Sleep, Glorious Sleep….

Sleep…it sometimes feels like we never get enough of it.  There always seems to be something that needs to get done that keeps us up just a little bit later than we intended, or a show on television that we just have to watch that keeps us up past midnight.  When the alarm clock goes off at 6:30 a.m., we drag ourselves out of bed and into the kitchen for that jolt of caffeine that we are sure will give us the energy we need to make it through the morning.

Lack of sleep takes its toll on our bodies in more ways than we imagine.   Studies have shown that lack of sleep contributes to cancer, heart disease, obesity, and a weakened immune system.  Not to mention the fact that it makes us less alert during the day, and contributes to a higher level of grumpiness.

According to the National Sleep Foundation, Adults need 7 to 9 hours of sleep per night.  Does that seem unrealistic to you?  Stop and think about how you feel when you get a full, good night’s sleep.  You awaken with more energy, in a better mood, and feel you can conquer the world, or at least that huge pile of work on your desk or those heaps of laundry gathering in the laundry room.
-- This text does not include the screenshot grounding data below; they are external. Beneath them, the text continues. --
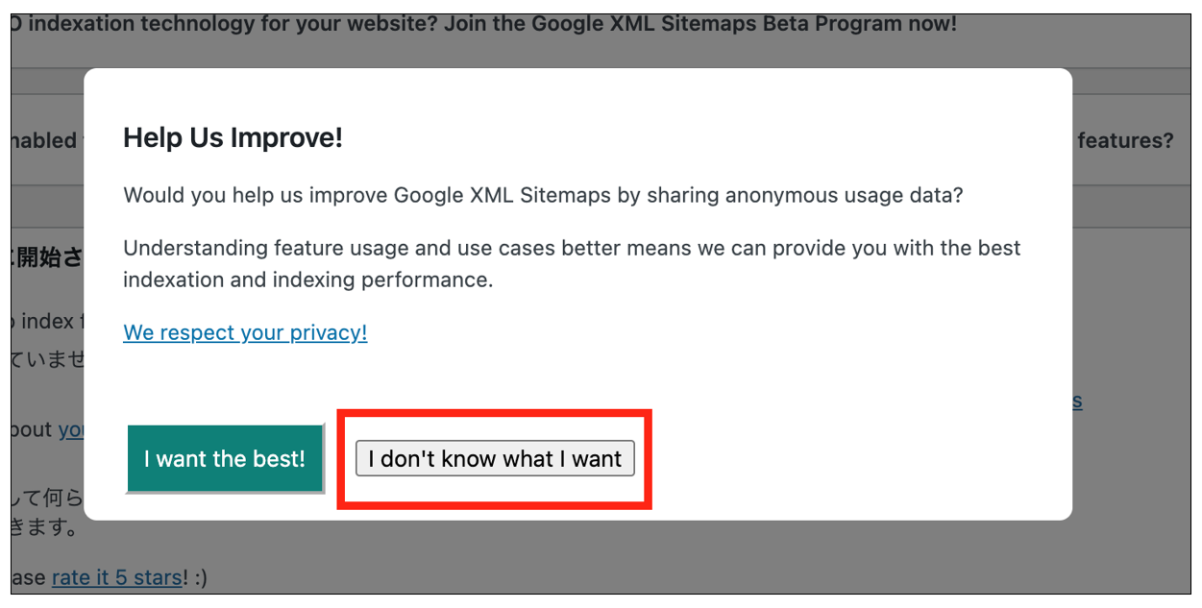Click the smiley after the 5 stars link
This screenshot has height=608, width=1202.
coord(199,577)
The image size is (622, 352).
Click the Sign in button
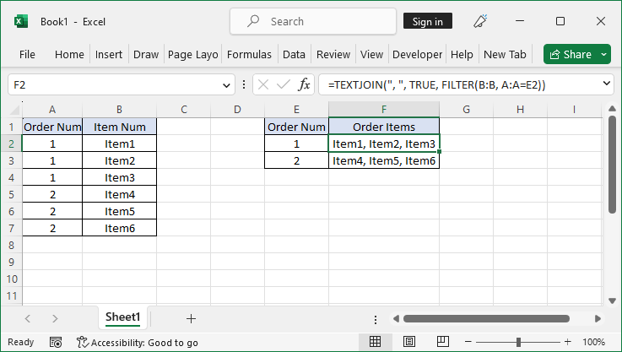click(x=427, y=21)
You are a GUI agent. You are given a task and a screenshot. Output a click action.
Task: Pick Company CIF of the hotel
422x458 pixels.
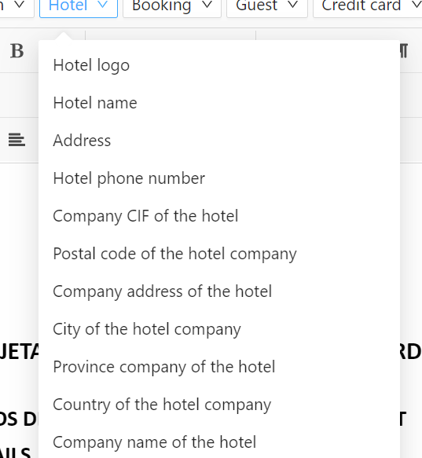(x=219, y=216)
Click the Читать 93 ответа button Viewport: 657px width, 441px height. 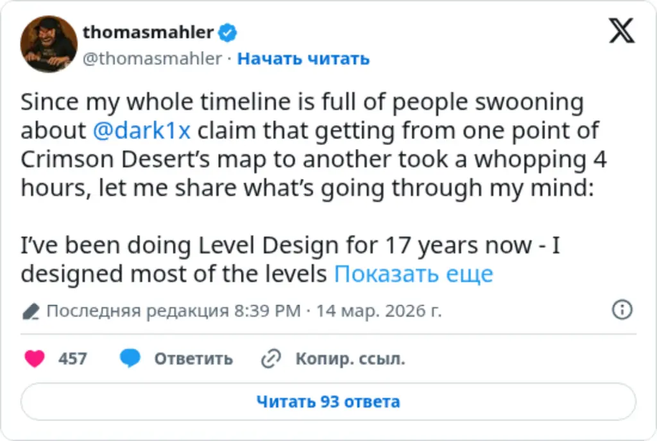click(328, 401)
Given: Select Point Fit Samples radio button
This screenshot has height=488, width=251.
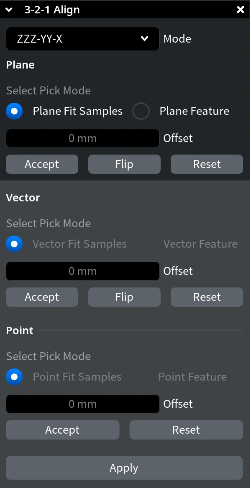Looking at the screenshot, I should point(14,377).
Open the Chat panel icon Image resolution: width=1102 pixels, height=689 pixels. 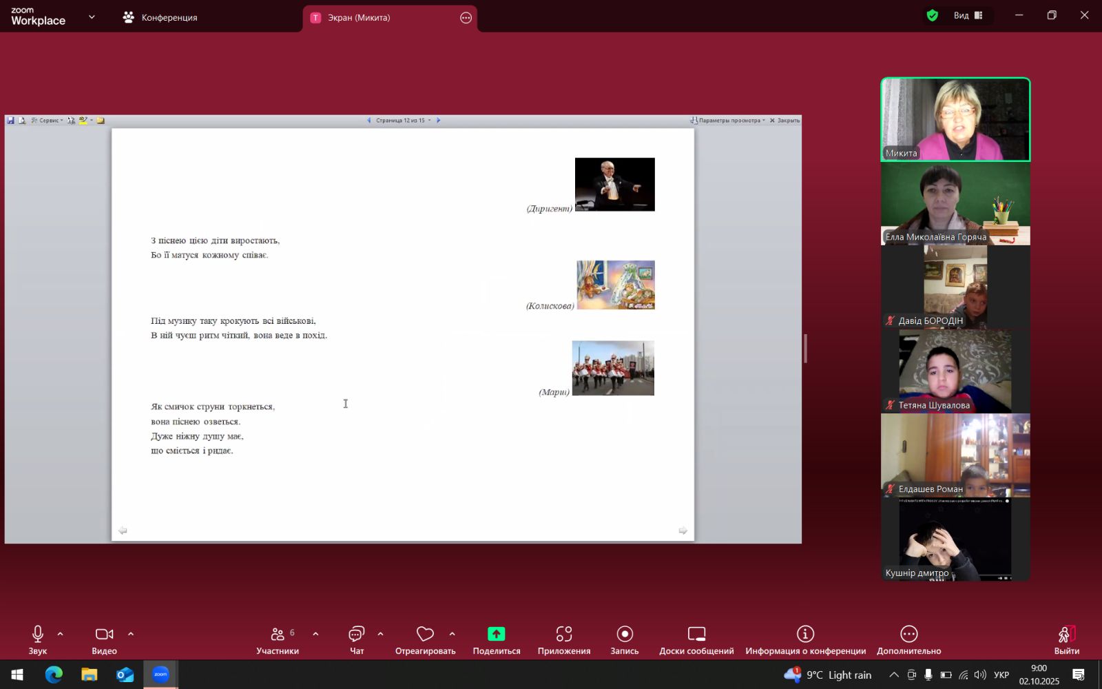(x=356, y=635)
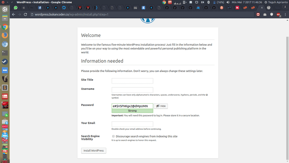Open the Ubuntu Dash search icon

click(5, 10)
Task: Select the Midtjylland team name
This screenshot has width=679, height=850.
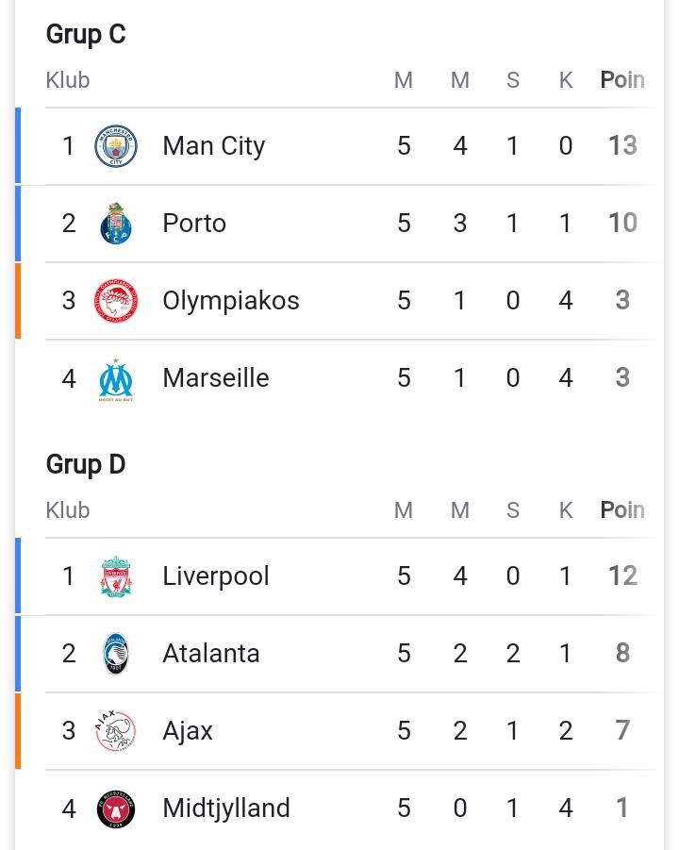Action: tap(226, 808)
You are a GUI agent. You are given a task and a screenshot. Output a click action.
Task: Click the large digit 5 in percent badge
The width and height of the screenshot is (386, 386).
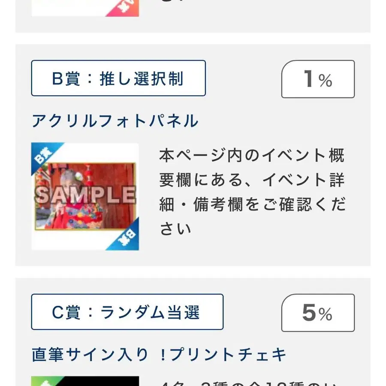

Why can’t you get a full night’s sleep?  Stimulation in the latter part of the evening can make it harder to fall asleep.   Avoid watching television or using your computer an hour before your planned bedtime.  Yes, watching the Late Night show while in bed can make it so it takes longer to fall asleep once you shut the tv off.  And while regular exercise does contribute to better sleeping patterns, it is best left for the earlier parts of your day…in other words, don’t exercise within 3 hours of going to sleep.  This also includes avoiding things like household tasks such as vacuuming and spending 1/2 an hour picking up dirty clothes and toys off the floor.

So what can you do to ensure abetter night’s sleep?  Perhaps grandma was right when she suggested drinking a glass of warm milk before bed…Ayurvedic texts suggest that this ritual promotes a sense of well-being in your body, helping you to relax and fall asleep easier.  Other activities that can help relax you, such as taking a hot bath, reading a chapter of a good book, deep breathing exercises, or dimming the lights and having some lovin’ time with your mate are all great ways to help encourage sleep. 

You can also try using some essential oils to help relax your body and mind to insure sleep.  Just one drop of lavender or jasmine on a tissue, or the corner of your pillow case can contribute to a deeper, more relaxing sleep.  Just don’t overdo it with these oils, as too much of the scent can be stimulating.  Less is more when it comes to using essential oils as sleep aids. 

Do something good for your health, and get a good night’s sleep every night!